** EXCERPT TO READ **
Despite the title, there is very little opinion or analysis of Colonialism and its effects, even within the Indian textile trade. There is a section on Indian textile mills, plus the Swaraj (self-rule), British goods boycott movement, freedom fighters, Gandhi and the last page literally ends on Indian Independence but there really isn’t much analysis of the facts and quotes Meller uses. In a section on the British Raj, The East India Company is on one hand evocatively described as having “fought, conquered and pillaged” to gain control of India, yet on the next page all the images in the book showing animals, goddesses and royalty are tip-toed around as “not as innocent as they may seem”. I understand that Meller is right to be cautious in this age but the number and breadth of the images, plus her comprehensive research of the origins and significance of each image, really does contradict the popular myth that British merchants had little to no interest in the culture of the people they sold to. A museum in Bangalore that I was promised would study the 5,000 Indian tickets it acquired from me recently put out an opinion video dismissing them as patronizing and naively colonialist.

** PROBLEM 1 **
Answer these questions from the excerpt, one line each:
(a) What does the last page of the book end on?
(b) How many Indian tickets did the museum in Bangalore acquire?
(c) Which three words describe how the East India Company gained control of India?
** PROBLEM 2 **
Decide whether each statement agrees with the excerpt. Answer yes or no, and quote the words that settle it.
(a) The book offers a great deal of analysis of colonialism and its effects.
(b) The book has a section on Indian textile mills.
(c) The museum's opinion video praised the tickets.

** EXTRACTED MATERIAL **
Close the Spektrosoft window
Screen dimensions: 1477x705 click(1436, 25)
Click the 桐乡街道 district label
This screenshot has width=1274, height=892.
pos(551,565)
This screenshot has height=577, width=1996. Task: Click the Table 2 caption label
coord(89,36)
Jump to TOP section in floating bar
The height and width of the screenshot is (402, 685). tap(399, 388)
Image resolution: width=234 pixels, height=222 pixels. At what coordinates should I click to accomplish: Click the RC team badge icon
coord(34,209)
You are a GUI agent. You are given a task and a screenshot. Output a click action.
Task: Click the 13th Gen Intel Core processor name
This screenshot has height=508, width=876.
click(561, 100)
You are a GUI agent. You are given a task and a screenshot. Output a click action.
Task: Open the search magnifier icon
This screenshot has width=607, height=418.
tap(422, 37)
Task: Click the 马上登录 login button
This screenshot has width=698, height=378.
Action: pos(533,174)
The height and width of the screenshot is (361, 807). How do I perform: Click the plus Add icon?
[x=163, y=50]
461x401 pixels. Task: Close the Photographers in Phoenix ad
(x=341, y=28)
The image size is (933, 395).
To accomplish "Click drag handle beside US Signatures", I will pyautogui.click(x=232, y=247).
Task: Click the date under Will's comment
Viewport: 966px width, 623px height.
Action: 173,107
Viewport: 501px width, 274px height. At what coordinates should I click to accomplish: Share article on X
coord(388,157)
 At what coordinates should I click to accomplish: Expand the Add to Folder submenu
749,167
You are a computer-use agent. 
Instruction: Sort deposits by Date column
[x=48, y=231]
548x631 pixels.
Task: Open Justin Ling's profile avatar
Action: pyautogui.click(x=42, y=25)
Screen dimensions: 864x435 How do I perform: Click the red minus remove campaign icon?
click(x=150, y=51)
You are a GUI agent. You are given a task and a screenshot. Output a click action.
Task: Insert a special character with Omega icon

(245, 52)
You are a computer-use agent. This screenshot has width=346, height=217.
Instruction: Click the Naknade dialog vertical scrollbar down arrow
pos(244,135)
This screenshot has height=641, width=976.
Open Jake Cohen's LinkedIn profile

** TASK ANSWER 1 **
(a) Indian Independence
(b) 5,000
(c) "fought, conquered and pillaged"

** TASK ANSWER 2 **
(a) No: "there is very little opinion or analysis of Colonialism and its effects"
(b) Yes: "There is a section on Indian textile mills"
(c) No: "dismissing them as patronizing and naively colonialist"